Или это чисто "пацанские" курсы за которые надо дико башлять денег дабы проплатить "гуру" чтобы он выделил время для наставничества.

----------


## Syon

> Можно, конечно,учить с азов(кстати почему ассемблер не упомянут был), но это время и прочее.


 Ассемблер - не универсальный язык. Поэтому ему здесь не место. Вообще, честно говоря, твой аргумент в этом стиле говорит либо о 1 - горячности и неподумавши, либо о "ну вот ляпну что-то". надеюсь на первое.




> А можно достаточно быстро освоить связку языков/технологий и уже получать вполне приемлемый результат, а затем уже углубляться в детали.


 Отсюда и получаем людей понятия не имеющими ни о верификации ввода,
о возможности XXS и прочего. НЕТ фундаментальности. Есть образование типа игры в кубики. 
Если N кубиков сложить то будет пахать вот так. 
А если попадется пирамидка - упор.

PS. Да сам посмотри скока "веб-проггеров" развелось такого класса. 
После них от их кода блевать хочется. Если ты в этом варишься - то не дашь мне соврать.

----------


## Syon

> Я не очень настроен спорить, но... мой опыт 12 лет программирования говорит об обратном.


 Ой пардон. Я пропустил из своего внимания всего 2 символа. 1С.
Это же эндемик. Он мертв. Это как, например, человек, изучающий бабочек, преподает гмм... "бабочкологию". Никаких проблем. даже обнаружение нового вида бабочки не оторвет его сильно от 
преподавания. Я стопудов уверен что у нее есть команда 1С-еров
которыми она просто ру-ко-во-дит. 
Гомен.

----------


## Fallout

> Ассемблер - не универсальный язык. Поэтому ему здесь не место. Вообще, честно говоря, твой аргумент в этом стиле говорит либо о 1 - горячности и неподумавши, либо о "ну вот ляпну что-то". надеюсь на первое.

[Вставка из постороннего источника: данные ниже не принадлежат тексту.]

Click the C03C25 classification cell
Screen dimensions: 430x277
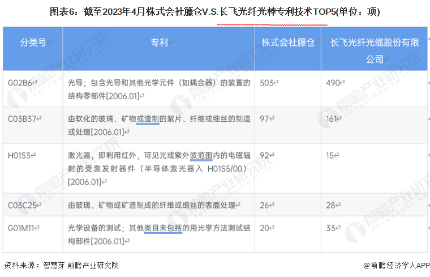coord(24,204)
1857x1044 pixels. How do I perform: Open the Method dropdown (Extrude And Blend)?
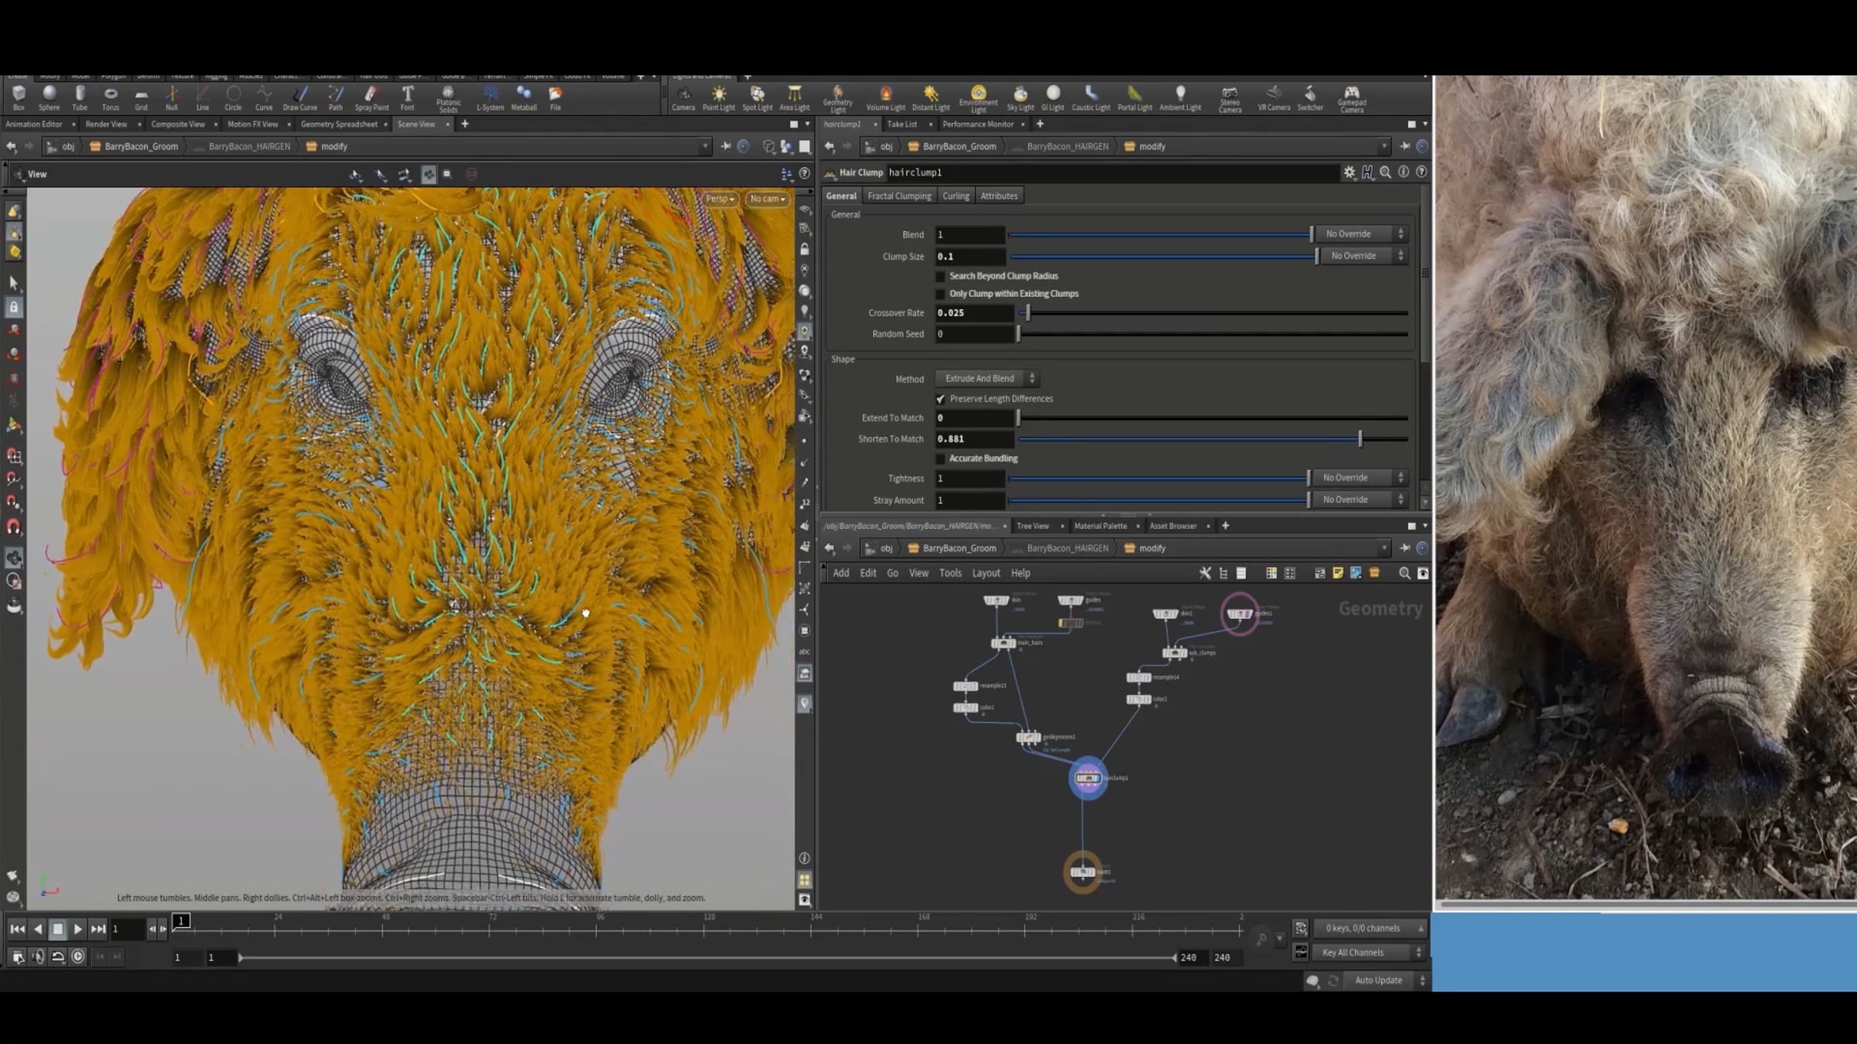987,378
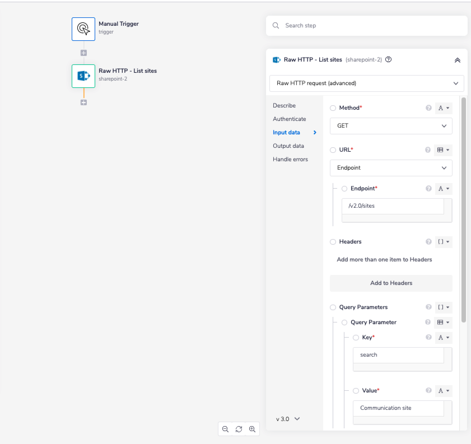Collapse the step properties panel
The height and width of the screenshot is (444, 471).
pos(457,60)

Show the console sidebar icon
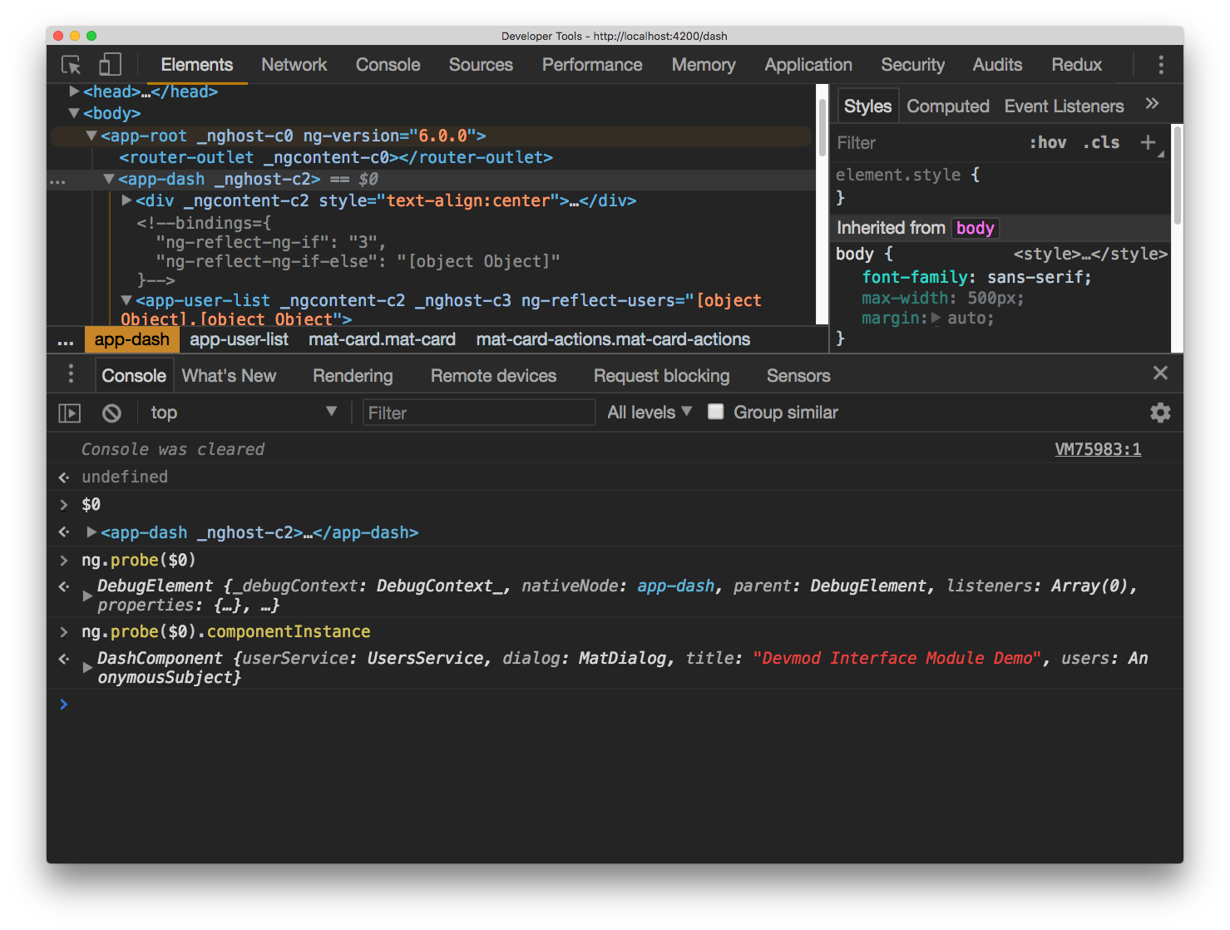point(70,413)
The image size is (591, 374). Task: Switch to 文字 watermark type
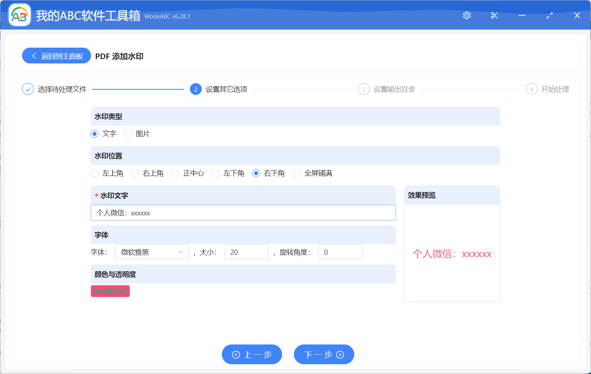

 всего лишь хотел утрировать высказывание о фундаментальности, порог фундаментальности тоже должен иметь предел.




> Отсюда и получаем людей понятия не имеющими ни о верификации ввода,
> о возможности XXS и прочего. НЕТ фундаментальности. Есть образование типа игры в кубики. 
> Если N кубиков сложить то будет пахать вот так. 
> А если попадется пирамидка - упор.
> 
> PS. Да сам посмотри скока "веб-проггеров" развелось такого класса. 
> После них от их кода блевать хочется. Если ты в этом варишься - то не дашь мне соврать.


 XXS это XSS(Cross-site scripting) ???

в С тоже хватает тех кто не знает о переполнении буферов и прочем.
Повторюсь: да, знание фундамента чем глубже тем лучше. Но еcли человек уже не школьник или даже не студент то там не будет столько времени чтобы учить с основ не получая никакой видимой отдачи хотя бы не много.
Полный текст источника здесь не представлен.